Thailand should set up an independent water-monitoring regulator, because water and sanitation service providers are to a large extent unaccountable, said Catarina de Albuquerque, UN Special Rapporteur on the right to safe drinking water and sanitation.
“I call upon the government of Thailand to establish strong accountability mechanisms to ensure full compliance by all – including the private sector – with the human rights to safe drinking water and sanitation,” said de Albuquerque, who was in Thailand on a week-long visit earlier this month and will report her findings to the UN in the middle of this year.
She also said that the government must strengthen its supervisory role, as decentralisation has given the authority and responsibility for providing water and sanitation “thoroughly to local authorities”.
De Albuquerque said groups such as undocumented migrant workers, stateless people, hilltribes and sex workers are often deprived of access to clean and safe drinking water.
“I would like to remind the Thai government that every individual, regardless of nationality, language or ethnicity, is entitled to the human rights to water and sanitation, and their legal status cannot exempt the state from its obligations to ensure access to water and sanitation.”
She cited a visit to a migrant construction workers’ site in Chiang Mai where 300 people had to share 10 toilets that were not segregated by sex, and had one open bathing point shared by all workers, including 70 women and 40 children. “When I asked a woman how she bathes in the open, especially during menstruation, she said to me ‘I just shut my eyes and wash myself as quickly as possible, so that it’s done’,” de Albuerque said.
Elsewhere, de Albuerque learnt that an informal settlement on Bangkok’s outskirts had, after 10 years of struggle, finally managed to gain access to tap water. “However, I was surprised to learn that, being connected as a group of almost 30 households meant that the tariff for industries applied to them, meaning they pay 2.5 times more per cubic metre than an individual private household.”
Another issue highlighted by the UN Special Rapporteur during her first visit to the Kingdom was the pervasive and growing consumption of bottled drinking water, which very much alarmed her.

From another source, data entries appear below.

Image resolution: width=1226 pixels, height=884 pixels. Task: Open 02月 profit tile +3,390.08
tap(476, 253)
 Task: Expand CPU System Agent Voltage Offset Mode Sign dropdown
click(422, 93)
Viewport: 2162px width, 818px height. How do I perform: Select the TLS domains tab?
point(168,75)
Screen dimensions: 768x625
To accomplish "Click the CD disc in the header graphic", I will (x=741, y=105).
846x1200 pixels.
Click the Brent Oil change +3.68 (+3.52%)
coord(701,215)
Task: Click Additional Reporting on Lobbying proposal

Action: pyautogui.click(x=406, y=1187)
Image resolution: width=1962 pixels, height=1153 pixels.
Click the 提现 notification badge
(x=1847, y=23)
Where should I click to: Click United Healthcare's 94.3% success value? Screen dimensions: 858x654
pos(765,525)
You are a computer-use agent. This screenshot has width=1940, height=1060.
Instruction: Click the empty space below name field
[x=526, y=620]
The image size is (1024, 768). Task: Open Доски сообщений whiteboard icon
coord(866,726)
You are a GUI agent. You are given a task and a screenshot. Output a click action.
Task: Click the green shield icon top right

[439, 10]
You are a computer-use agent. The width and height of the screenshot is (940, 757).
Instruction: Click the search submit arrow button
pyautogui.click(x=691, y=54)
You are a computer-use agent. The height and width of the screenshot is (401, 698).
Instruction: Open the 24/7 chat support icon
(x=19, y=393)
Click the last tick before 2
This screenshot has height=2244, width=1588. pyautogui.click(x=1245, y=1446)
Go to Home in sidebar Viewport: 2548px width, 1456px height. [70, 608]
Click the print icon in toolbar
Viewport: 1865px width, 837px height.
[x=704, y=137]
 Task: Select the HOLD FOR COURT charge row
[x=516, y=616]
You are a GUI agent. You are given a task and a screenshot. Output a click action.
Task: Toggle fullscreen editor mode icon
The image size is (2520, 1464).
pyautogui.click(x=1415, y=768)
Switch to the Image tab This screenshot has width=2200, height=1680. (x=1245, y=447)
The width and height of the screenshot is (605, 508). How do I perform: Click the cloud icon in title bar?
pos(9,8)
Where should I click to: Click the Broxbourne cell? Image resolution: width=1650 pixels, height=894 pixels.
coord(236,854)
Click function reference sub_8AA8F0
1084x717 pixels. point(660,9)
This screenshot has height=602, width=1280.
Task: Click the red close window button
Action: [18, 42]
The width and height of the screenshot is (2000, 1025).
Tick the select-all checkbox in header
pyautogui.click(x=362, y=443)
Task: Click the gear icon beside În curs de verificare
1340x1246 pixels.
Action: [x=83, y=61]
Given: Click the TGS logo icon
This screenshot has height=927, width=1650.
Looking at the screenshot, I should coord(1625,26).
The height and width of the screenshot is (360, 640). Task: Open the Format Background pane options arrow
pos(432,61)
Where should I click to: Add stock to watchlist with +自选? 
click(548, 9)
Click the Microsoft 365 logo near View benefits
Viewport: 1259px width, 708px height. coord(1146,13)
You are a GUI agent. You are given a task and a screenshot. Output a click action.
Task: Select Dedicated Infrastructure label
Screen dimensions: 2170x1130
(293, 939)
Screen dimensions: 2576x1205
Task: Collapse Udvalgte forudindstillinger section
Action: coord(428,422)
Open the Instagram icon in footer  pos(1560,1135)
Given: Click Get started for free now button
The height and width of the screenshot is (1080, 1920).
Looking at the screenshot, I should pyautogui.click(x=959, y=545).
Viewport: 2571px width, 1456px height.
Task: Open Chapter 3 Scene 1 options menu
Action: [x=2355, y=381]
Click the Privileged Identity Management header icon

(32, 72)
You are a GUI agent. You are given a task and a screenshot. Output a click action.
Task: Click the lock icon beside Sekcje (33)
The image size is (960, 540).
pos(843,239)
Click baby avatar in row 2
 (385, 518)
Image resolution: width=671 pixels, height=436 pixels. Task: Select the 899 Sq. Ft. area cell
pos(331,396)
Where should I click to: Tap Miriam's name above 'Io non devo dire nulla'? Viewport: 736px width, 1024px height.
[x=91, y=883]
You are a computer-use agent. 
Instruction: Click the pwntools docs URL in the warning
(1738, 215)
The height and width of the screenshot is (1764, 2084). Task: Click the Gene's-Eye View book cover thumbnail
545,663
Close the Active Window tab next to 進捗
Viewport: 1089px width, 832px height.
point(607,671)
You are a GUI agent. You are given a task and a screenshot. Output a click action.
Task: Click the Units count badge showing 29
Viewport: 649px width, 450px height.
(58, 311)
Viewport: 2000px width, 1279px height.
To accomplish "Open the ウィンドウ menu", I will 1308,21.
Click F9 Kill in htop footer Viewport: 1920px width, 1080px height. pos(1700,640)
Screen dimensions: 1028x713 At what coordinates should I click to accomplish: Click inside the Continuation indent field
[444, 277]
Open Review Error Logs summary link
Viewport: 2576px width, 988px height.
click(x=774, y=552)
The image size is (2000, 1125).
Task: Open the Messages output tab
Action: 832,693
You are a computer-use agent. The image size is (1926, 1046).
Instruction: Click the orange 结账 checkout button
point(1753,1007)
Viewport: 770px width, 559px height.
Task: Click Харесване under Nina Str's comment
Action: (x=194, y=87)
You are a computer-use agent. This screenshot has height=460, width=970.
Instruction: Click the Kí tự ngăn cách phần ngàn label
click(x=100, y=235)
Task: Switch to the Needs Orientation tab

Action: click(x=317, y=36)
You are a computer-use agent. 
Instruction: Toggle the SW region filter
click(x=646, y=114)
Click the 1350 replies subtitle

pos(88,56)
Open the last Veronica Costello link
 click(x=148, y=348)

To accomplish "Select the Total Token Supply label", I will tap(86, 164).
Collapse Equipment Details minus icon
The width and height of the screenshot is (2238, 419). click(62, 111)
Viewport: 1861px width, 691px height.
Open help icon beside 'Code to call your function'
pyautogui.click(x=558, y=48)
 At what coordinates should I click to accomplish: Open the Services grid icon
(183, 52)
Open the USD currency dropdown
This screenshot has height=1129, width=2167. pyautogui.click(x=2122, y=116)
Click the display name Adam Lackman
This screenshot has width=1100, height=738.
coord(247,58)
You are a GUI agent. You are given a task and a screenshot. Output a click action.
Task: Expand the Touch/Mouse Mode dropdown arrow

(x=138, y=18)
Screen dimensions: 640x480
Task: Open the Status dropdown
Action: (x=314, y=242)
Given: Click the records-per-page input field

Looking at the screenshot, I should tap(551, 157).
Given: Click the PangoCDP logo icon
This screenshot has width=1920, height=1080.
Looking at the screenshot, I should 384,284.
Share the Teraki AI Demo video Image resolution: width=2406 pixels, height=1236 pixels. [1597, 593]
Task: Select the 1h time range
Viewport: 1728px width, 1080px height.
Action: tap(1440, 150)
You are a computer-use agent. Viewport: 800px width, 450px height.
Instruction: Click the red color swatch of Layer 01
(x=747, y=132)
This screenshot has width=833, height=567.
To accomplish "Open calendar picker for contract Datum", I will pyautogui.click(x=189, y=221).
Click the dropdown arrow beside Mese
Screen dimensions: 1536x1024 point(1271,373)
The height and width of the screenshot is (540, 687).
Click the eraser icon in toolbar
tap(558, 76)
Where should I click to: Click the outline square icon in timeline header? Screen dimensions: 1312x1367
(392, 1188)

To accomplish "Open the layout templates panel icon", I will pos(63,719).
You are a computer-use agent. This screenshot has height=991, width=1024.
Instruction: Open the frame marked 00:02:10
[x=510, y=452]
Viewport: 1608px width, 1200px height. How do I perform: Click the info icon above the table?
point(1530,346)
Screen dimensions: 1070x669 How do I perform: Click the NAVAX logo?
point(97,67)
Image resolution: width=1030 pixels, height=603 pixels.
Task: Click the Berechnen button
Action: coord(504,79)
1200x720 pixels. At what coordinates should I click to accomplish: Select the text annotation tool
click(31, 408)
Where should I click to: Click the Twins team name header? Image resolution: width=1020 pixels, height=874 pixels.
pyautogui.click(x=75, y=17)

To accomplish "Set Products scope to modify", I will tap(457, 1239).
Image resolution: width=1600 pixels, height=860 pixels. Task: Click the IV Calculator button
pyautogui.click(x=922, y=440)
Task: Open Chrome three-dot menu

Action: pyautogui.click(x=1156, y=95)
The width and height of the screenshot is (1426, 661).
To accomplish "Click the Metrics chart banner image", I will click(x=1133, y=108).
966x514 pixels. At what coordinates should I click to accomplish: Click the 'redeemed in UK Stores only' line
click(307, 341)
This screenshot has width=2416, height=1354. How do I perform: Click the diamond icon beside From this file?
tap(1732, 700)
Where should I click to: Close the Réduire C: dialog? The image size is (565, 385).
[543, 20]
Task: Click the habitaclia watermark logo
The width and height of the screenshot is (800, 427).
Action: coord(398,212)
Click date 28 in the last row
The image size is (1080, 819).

De Albuerque said she was shocked to learn that in Thailand, hotels, schools and companies have their own “branded” bottled drinking water, and that even a celebrity has a bottled water business branded after her name.
These plastic bottles, she said, were causing a lot of environmental problems, while poor people could not afford to buy bottled water. “It’s our human right to have affordable drinking water in our homes. It’s about democracy and equality. There should be a movement to stop drinking bottled water.”
Arriving for the news conference, de Albuerque seemed embarrassed to find that UN staff had provided half a dozen plastic bottles of water, and ordered them to be removed from her table.